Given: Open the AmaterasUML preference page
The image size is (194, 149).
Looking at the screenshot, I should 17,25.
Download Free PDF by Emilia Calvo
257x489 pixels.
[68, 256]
--
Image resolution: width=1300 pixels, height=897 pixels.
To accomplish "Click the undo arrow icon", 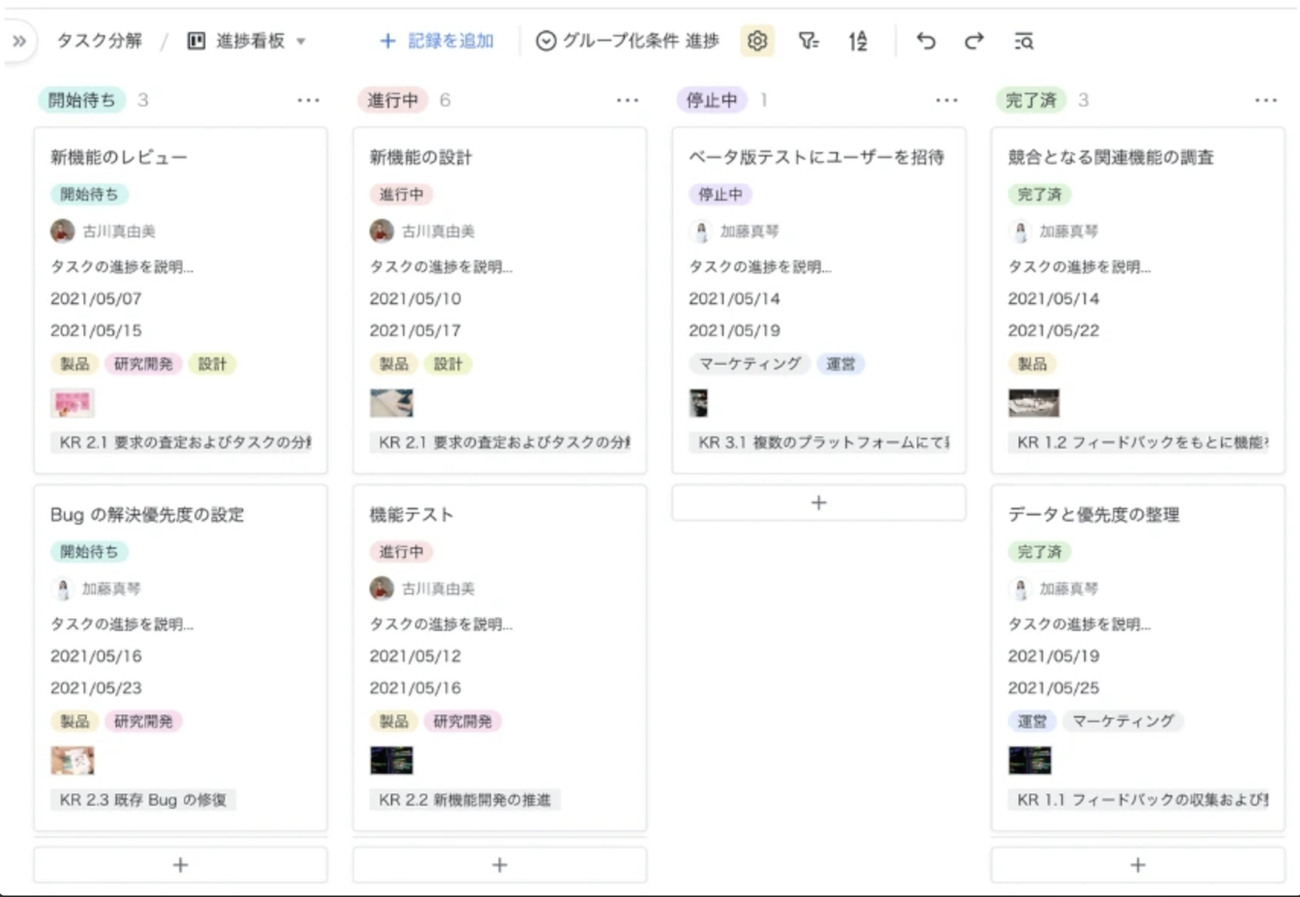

PROBLEM STATEMENT:
Using the data above, copy exactly the lines from the one containing "Image resolution: width=1300" to the one containing "the undo arrow", inclusive. Exclude the pictures.

EXERCISE OUTPUT:
Image resolution: width=1300 pixels, height=897 pixels.
To accomplish "Click the undo arrow icon", 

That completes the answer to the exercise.